The expected answer is a verbatim transcription of the lines below, beginning with the first and ending with the line that holds "The image size is (963, 560).", without pictures.

*** Block opens ***

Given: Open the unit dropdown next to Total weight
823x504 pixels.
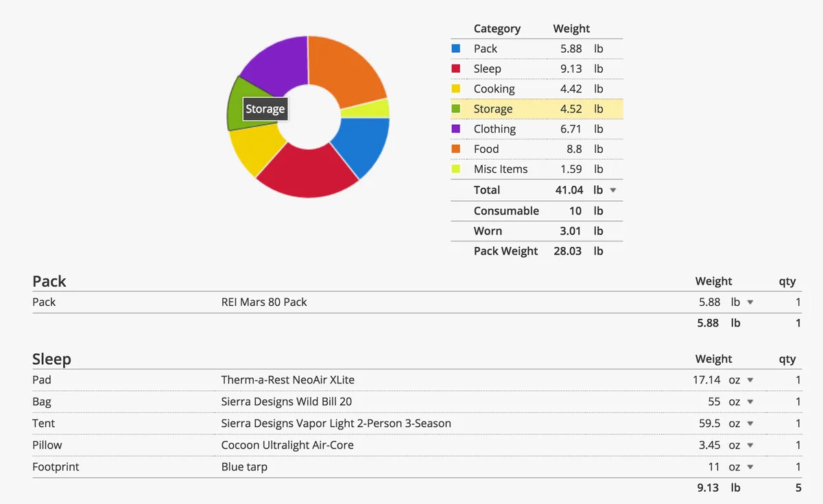Looking at the screenshot, I should pos(612,190).
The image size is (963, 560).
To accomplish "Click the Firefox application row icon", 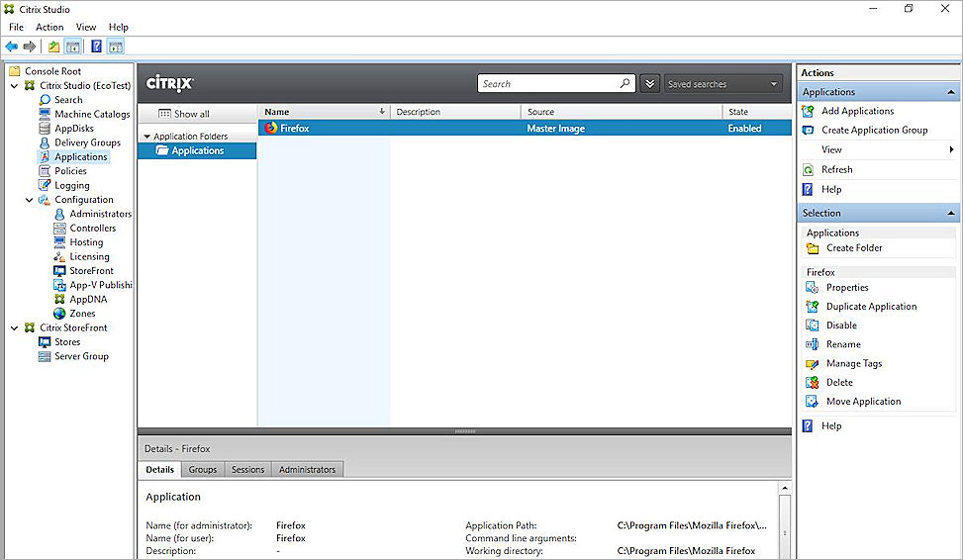I will tap(271, 128).
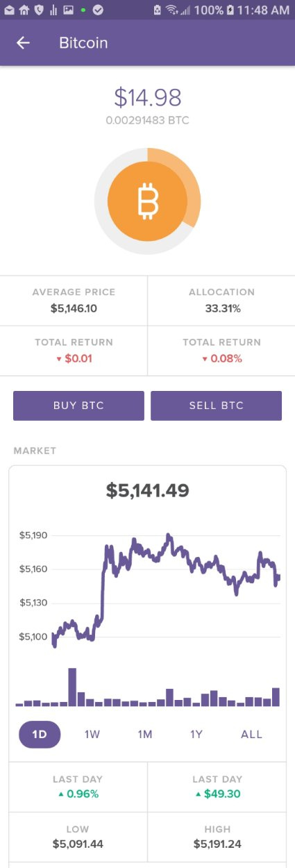Viewport: 295px width, 868px height.
Task: Tap the orange Bitcoin logo icon
Action: [x=147, y=201]
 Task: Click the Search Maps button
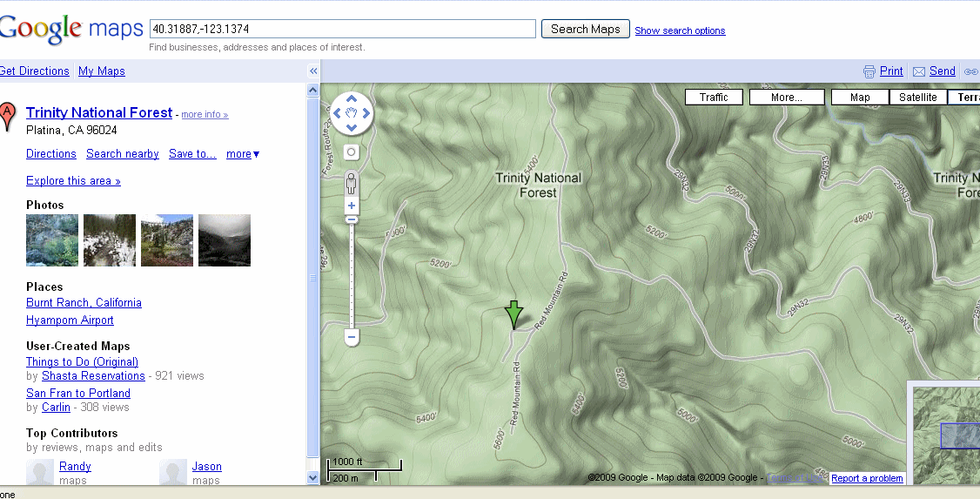click(585, 29)
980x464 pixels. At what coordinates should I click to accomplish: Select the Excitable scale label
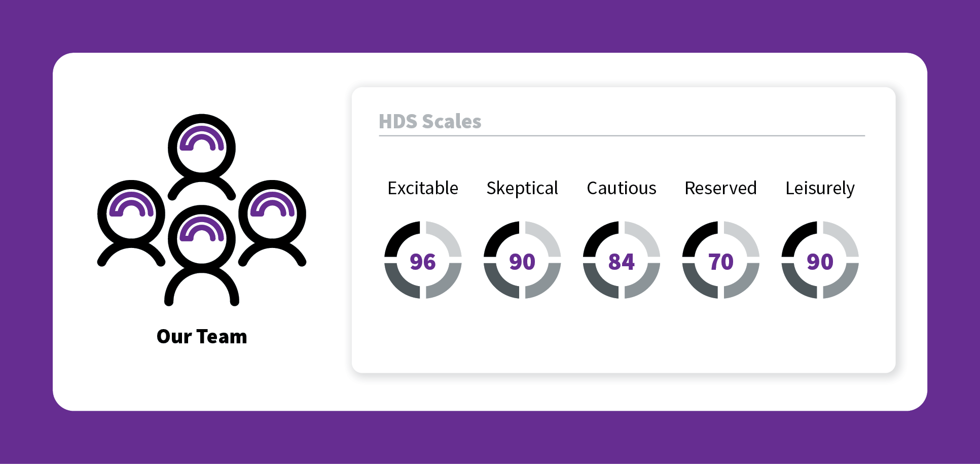[x=423, y=188]
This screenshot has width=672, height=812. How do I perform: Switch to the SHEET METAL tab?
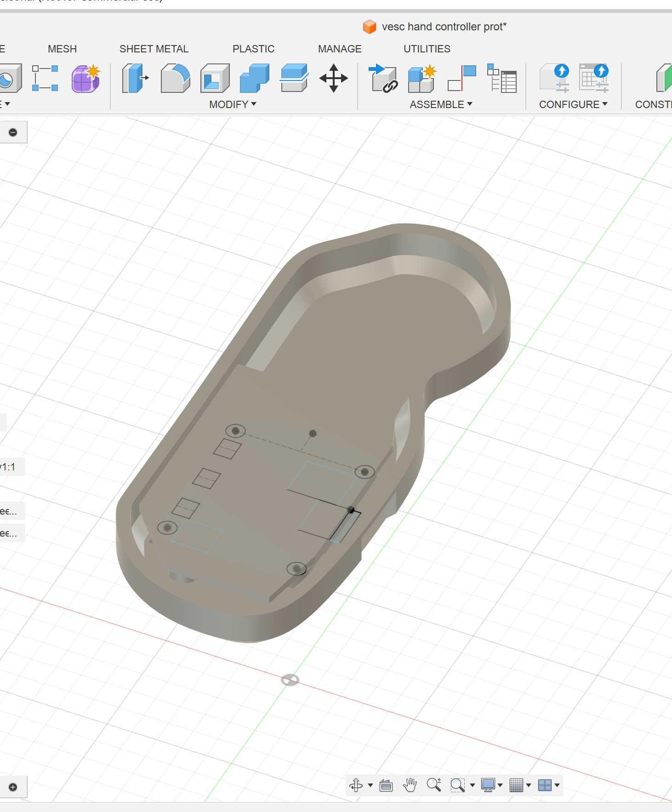point(154,49)
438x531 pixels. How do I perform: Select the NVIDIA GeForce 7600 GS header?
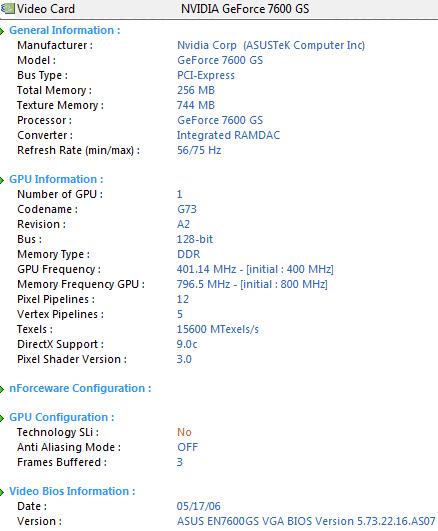click(245, 9)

*** Block closes ***

■ **WRITTEN SOLUTION**
Given: Open the unit dropdown next to Total weight
823x504 pixels.
Looking at the screenshot, I should pos(612,190).
The image size is (963, 560).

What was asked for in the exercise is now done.